Interest rises in new option for older borrowers
OLDER homeowners struggling to pay off their mortgage now have another way of servicing their debt, as the number of retirement interest-only mortgages (RIOs) rises sharply.
After a slow start, RIO product numbers have doubled in the last year, offering wider choice and lower rates to struggling borrowers.
They are designed to help older borrowers who cannot extend their existing mortgage, because lenders are reluctant to offer deals running beyond age 70.
By contrast, there is no age limit on a RIO. Homeowners can continue to make monthly interest payments until they die or go into long-term care, at which point the property is sold to pay off any outstanding capital, with the surplus falling into the family estate.
Moneyfacts.co.uk finance expert Eleanor Williams said RIOs could be a lifeline for many older, retired homeowners.
Its figures show product numbers have doubled in the last 12 months, with 18 different lenders offering 74 products in total, while the average interest rate fell slightly to 3.47 per cent.
Andrew Morris, senior equity release adviser at over-50s specialist Age Partnership, welcomed the increased choice for those with later life money problems: “RIOs should have an increasing role to play, as plans develop and more providers offer products.”
Equity release schemes are an alternative for cash-strapped older homeowners, and Morris said take independent financial advice to work out which is better for you. “RIOs can help homeowners release larger lump sums, especially at younger ages,” he said.
RIOs also give borrowers the confidence that their debt will not rise, but only if they can afford to maintain payments.
He added: “Also look at other ways of generating extra cash in retirement, such as making sure you claim all your state benefits, or downsizing to a smaller home.”
Mark Finnegan, director at broker Complete Mortgages, said lenders impose strict affordability checks on RIOs to ensure retired owners can afford to service mortgage interest, and most fail to qualify.
“Many go for equity release instead, as this is more straightforward to secure and does not require any affordability checks,” he said.
Typically, you do not have to make interest repayments on most equity release deals.

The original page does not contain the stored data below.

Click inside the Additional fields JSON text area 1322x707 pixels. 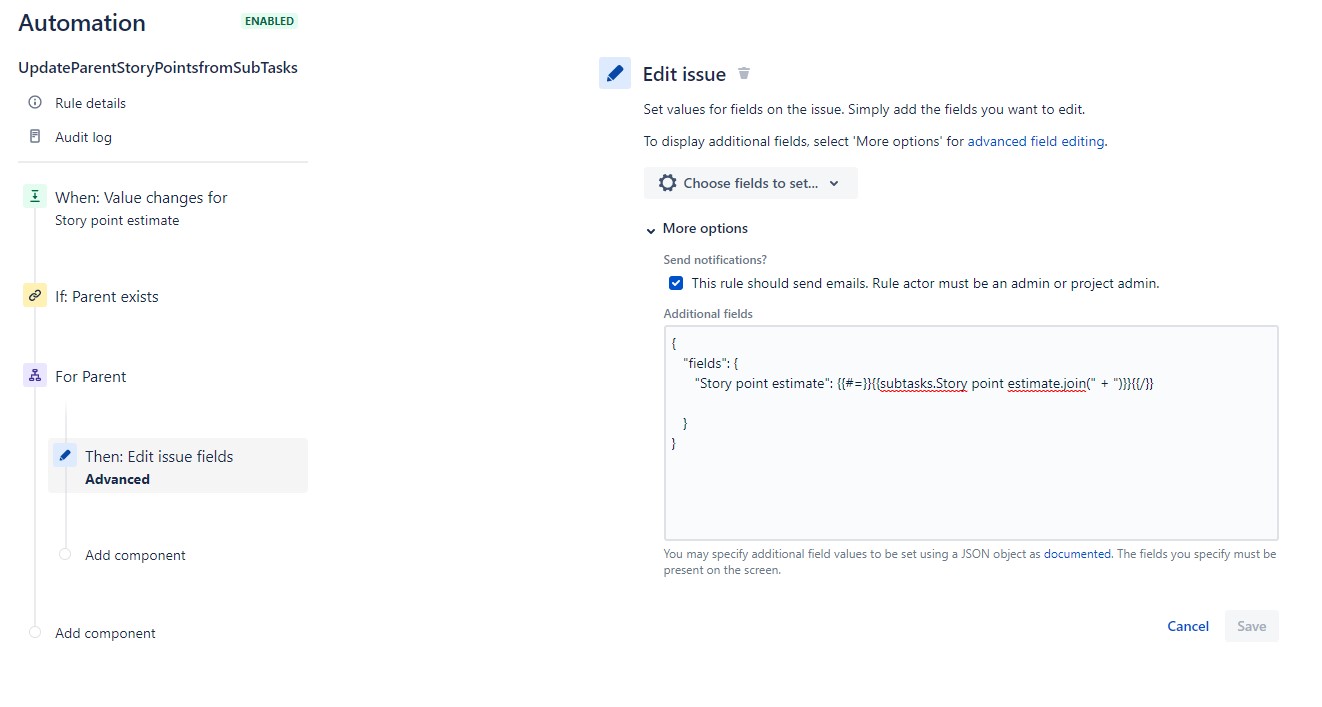tap(971, 433)
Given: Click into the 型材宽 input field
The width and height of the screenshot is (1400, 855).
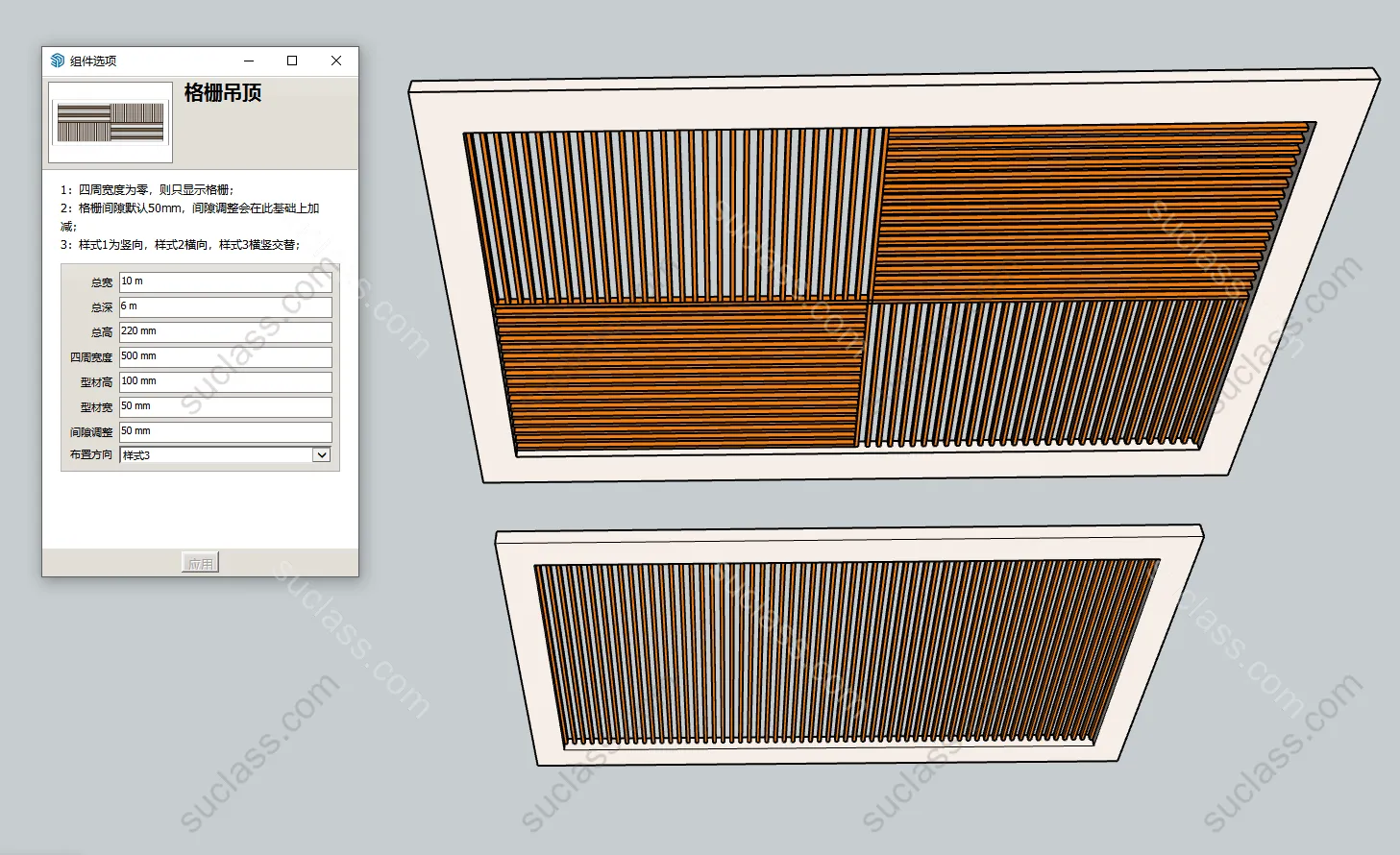Looking at the screenshot, I should [x=225, y=406].
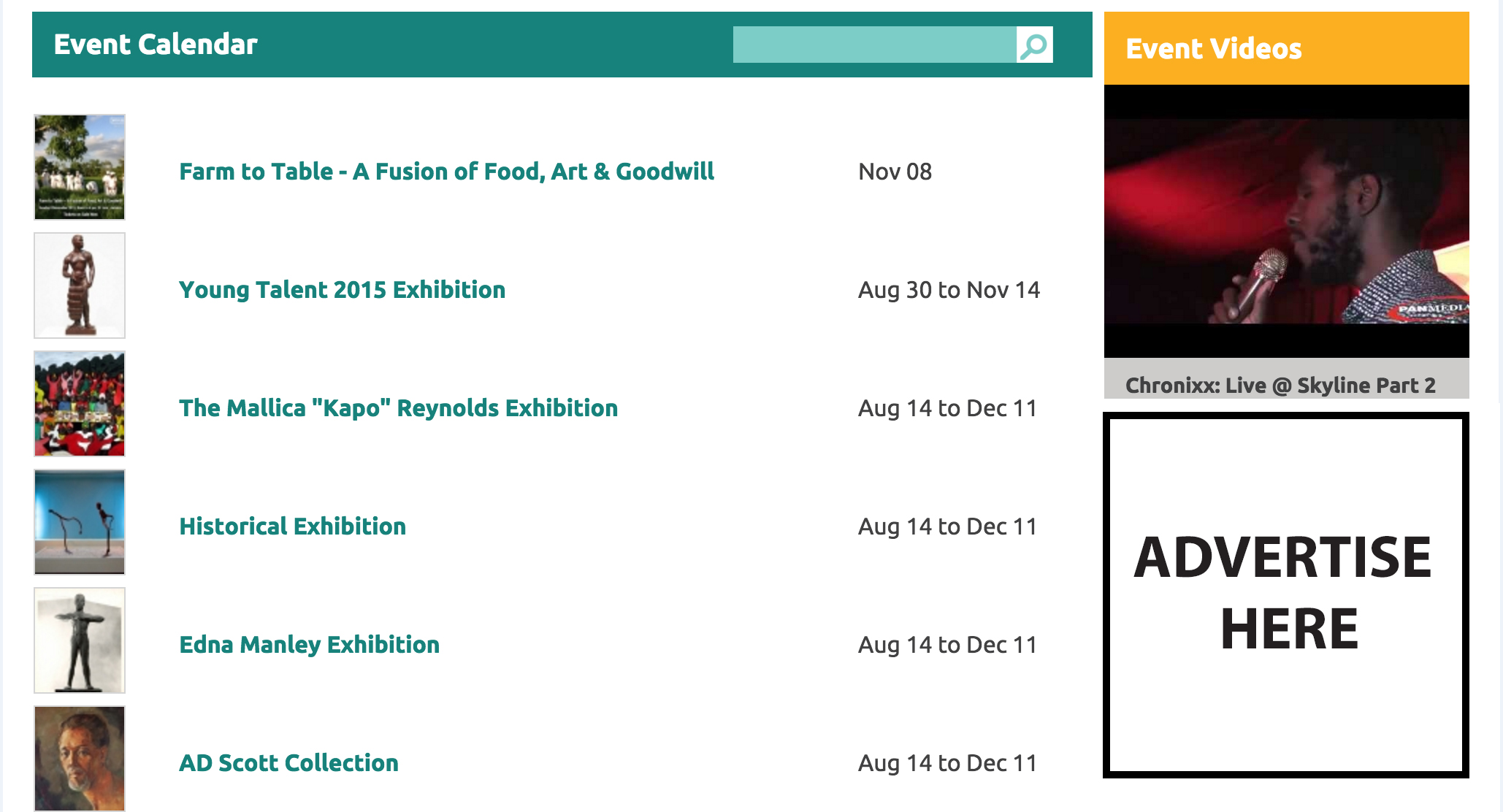Open AD Scott portrait thumbnail

pos(80,759)
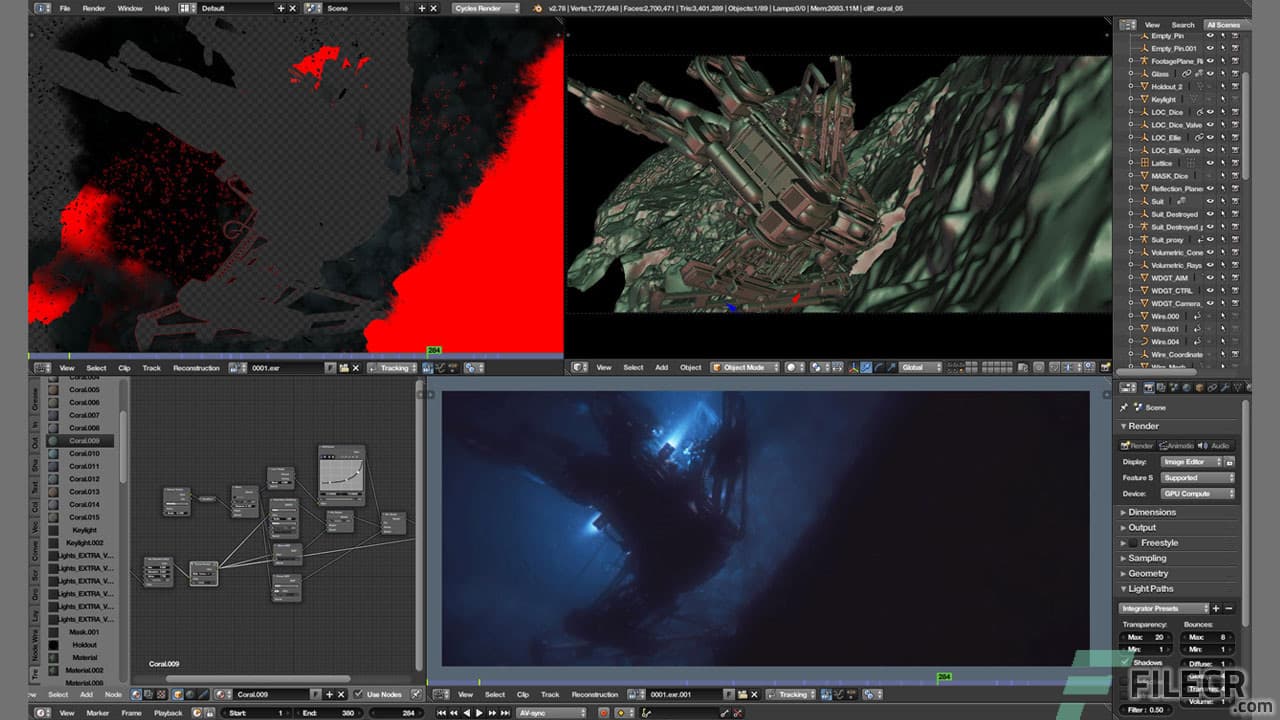Open the Clip menu in the movie clip editor

124,367
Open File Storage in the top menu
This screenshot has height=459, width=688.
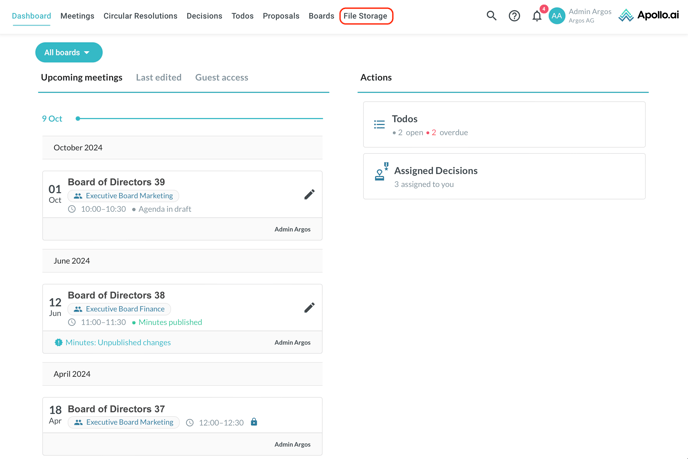click(365, 16)
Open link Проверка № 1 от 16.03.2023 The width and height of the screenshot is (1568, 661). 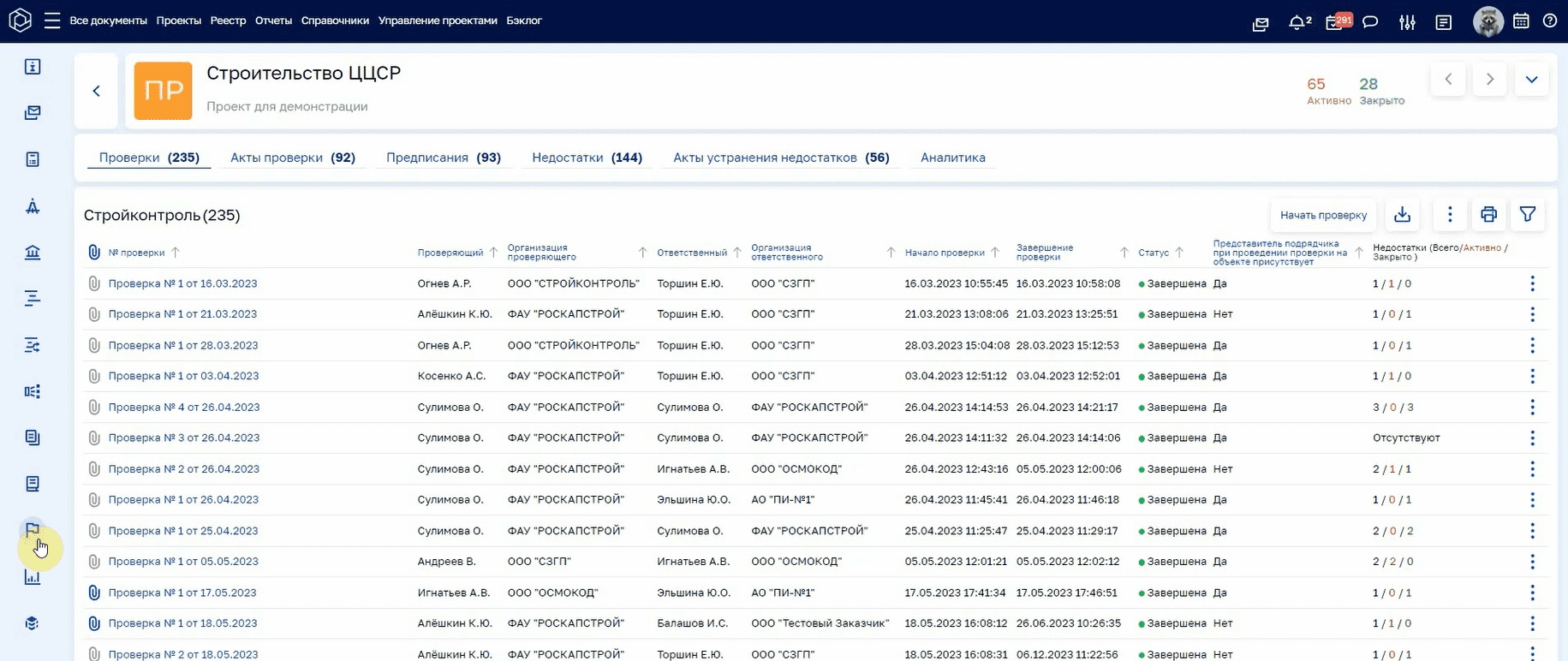(182, 283)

Instead, the interest rolls up and is repaid when you die or go into care.
“Many equity release plans allow borrowers to make optional interest payments to keep the debt down,” Finnegan added.
Matt Burton, managing director of mortgages at specialist lender Hodge, said although not suitable for everyone, RIOs can work for those who have enough income to service their interest payments,” he said. “Read up and understand the different products so that you are well informed before making a decision.”